* _What the exercise asks_
Copy the lines below word for word, keeping their order.
========================
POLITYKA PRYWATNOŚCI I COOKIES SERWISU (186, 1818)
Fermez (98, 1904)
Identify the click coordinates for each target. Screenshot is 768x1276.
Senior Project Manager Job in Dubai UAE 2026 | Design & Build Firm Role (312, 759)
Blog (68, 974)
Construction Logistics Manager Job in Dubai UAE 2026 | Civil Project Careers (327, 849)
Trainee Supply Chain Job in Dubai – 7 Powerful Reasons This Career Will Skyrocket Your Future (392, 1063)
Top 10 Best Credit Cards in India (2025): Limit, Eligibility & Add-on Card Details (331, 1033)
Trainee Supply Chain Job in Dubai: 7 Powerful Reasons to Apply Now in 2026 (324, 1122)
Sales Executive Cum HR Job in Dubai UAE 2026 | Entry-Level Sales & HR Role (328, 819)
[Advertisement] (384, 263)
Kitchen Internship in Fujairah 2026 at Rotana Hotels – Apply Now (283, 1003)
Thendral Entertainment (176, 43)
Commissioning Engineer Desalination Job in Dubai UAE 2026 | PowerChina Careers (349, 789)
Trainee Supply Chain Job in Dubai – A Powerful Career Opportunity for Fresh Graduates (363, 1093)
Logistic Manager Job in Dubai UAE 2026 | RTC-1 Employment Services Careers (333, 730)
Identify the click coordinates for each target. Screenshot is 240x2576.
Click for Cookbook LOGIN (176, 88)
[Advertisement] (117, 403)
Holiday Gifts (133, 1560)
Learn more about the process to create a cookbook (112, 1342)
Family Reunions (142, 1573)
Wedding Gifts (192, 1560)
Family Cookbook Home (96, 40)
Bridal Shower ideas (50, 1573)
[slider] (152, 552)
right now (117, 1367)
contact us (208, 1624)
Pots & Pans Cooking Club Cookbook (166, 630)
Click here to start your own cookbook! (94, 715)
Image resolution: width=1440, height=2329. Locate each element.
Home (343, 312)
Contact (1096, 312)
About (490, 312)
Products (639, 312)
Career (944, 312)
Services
========================
* _Expected answer_
POLITYKA PRYWATNOŚCI I COOKIES SERWISU (186, 1818)
Fermez (98, 1904)
Identify the click coordinates for each target. Screenshot is 768x1276.
Senior Project Manager Job in Dubai UAE 2026 | Design & Build Firm Role (312, 759)
Blog (68, 974)
Construction Logistics Manager Job in Dubai UAE 2026 | Civil Project Careers (327, 849)
Trainee Supply Chain Job in Dubai – 7 Powerful Reasons This Career Will Skyrocket Your Future (392, 1063)
Top 10 Best Credit Cards in India (2025): Limit, Eligibility & Add-on Card Details (331, 1033)
Trainee Supply Chain Job in Dubai: 7 Powerful Reasons to Apply Now in 2026 (324, 1122)
Sales Executive Cum HR Job in Dubai UAE 2026 | Entry-Level Sales & HR Role (328, 819)
[Advertisement] (384, 263)
Kitchen Internship in Fujairah 2026 at Rotana Hotels – Apply Now (283, 1003)
Thendral Entertainment (176, 43)
Commissioning Engineer Desalination Job in Dubai UAE 2026 | PowerChina Careers (349, 789)
Trainee Supply Chain Job in Dubai – A Powerful Career Opportunity for Fresh Graduates (363, 1093)
Logistic Manager Job in Dubai UAE 2026 | RTC-1 Employment Services Careers (333, 730)
Identify the click coordinates for each target. Screenshot is 240x2576.
Click for Cookbook LOGIN (176, 88)
[Advertisement] (117, 403)
Holiday Gifts (133, 1560)
Learn more about the process to create a cookbook (112, 1342)
Family Reunions (142, 1573)
Wedding Gifts (192, 1560)
Family Cookbook Home (96, 40)
Bridal Shower ideas (50, 1573)
[slider] (152, 552)
right now (117, 1367)
contact us (208, 1624)
Pots & Pans Cooking Club Cookbook (166, 630)
Click here to start your own cookbook! (94, 715)
Image resolution: width=1440, height=2329. Locate each element.
Home (343, 312)
Contact (1096, 312)
About (490, 312)
Products (639, 312)
Career (944, 312)
Services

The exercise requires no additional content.